OBJECTIVE A: In the rows from the line holding "562) in the screenshot?" through the line holding "What do you see at coordinates (65, 776)", inclusive, substitute "Bass" for "Treble" and leave everything else unchanged.
------ PASSAGE SHOWN
1701 Market Street                               MORGAN, LEWIS
Philadelphia, PA  19103                          & BOCKIUS LLP
(215)963-5000                                    C O U N S E L O R S  A T  L A W
Fax: (215) 963-5299






November 9, 2000


Schwab Investments
101 Montgomery Street
San Francisco, CA 94104

Re:      Opinion of Counsel regarding Post-Effective Amendment No. 34 to the
         Registration Statement filed on Form N-1A under the Securities Act of
         1933 (File No. 33-37459).

Ladies and Gentlemen:

         We have acted as counsel to Schwab Investments, a Massachusetts
business trust (the "Trust"), in connection with the above-referenced
Registration Statement on Form N-1A (as amended, the "Registration Statement")
------------
OBJECTIVE B:
Answer these questions about the opinion letter:
(i) What date does the letter bear?
(ii) In which state is Schwab Investments organized as a business trust?
(iii) What file number is given for the Registration Statement?
------ RECORDED INFORMATION
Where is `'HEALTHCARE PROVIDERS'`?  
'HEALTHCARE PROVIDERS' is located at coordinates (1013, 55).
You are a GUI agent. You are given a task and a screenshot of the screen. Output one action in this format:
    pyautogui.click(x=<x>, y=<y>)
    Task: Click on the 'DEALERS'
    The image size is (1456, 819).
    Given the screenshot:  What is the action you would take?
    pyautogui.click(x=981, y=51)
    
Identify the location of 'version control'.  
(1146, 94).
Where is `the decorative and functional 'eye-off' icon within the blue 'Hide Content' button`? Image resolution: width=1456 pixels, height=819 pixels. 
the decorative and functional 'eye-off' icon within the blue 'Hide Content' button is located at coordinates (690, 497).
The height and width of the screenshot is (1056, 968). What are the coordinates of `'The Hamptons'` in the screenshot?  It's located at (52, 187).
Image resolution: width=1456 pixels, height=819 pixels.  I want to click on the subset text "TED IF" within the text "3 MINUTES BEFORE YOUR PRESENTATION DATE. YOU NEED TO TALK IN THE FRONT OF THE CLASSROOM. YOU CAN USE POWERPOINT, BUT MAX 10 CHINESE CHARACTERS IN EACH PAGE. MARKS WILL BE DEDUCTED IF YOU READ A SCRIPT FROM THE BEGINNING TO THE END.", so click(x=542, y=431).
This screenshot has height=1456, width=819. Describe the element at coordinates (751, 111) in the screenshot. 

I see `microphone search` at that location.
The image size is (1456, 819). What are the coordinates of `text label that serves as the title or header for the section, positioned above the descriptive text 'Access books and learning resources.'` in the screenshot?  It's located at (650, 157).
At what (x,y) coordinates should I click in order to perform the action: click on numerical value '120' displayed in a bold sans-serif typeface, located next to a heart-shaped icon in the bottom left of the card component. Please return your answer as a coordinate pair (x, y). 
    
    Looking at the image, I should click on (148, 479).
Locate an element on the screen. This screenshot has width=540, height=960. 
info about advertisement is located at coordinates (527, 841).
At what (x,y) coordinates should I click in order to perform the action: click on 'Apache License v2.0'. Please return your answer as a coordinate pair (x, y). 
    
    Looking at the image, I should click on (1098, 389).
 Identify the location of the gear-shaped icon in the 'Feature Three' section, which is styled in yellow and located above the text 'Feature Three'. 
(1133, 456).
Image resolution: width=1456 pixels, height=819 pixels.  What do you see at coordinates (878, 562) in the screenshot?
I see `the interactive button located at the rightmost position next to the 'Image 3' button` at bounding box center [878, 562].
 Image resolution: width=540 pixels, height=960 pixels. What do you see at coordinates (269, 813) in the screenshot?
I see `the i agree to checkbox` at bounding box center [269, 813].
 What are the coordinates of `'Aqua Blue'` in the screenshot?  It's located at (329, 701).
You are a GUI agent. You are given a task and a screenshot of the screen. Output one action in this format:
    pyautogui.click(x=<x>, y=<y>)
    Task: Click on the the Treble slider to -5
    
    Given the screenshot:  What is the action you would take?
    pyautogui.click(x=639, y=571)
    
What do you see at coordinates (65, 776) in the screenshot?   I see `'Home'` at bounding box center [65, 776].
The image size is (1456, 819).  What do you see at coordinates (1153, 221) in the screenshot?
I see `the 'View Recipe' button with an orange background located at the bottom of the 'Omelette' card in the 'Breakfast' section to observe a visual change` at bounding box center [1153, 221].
------------
EXERCISE OUTPUT A:
Image resolution: width=1456 pixels, height=819 pixels.  What do you see at coordinates (878, 562) in the screenshot?
I see `the interactive button located at the rightmost position next to the 'Image 3' button` at bounding box center [878, 562].
 Image resolution: width=540 pixels, height=960 pixels. What do you see at coordinates (269, 813) in the screenshot?
I see `the i agree to checkbox` at bounding box center [269, 813].
 What are the coordinates of `'Aqua Blue'` in the screenshot?  It's located at (329, 701).
You are a GUI agent. You are given a task and a screenshot of the screen. Output one action in this format:
    pyautogui.click(x=<x>, y=<y>)
    Task: Click on the the Bass slider to -5
    
    Given the screenshot:  What is the action you would take?
    pyautogui.click(x=639, y=571)
    
What do you see at coordinates (65, 776) in the screenshot?   I see `'Home'` at bounding box center [65, 776].

EXERCISE OUTPUT B:
(i) November 9, 2000
(ii) Massachusetts
(iii) 33-37459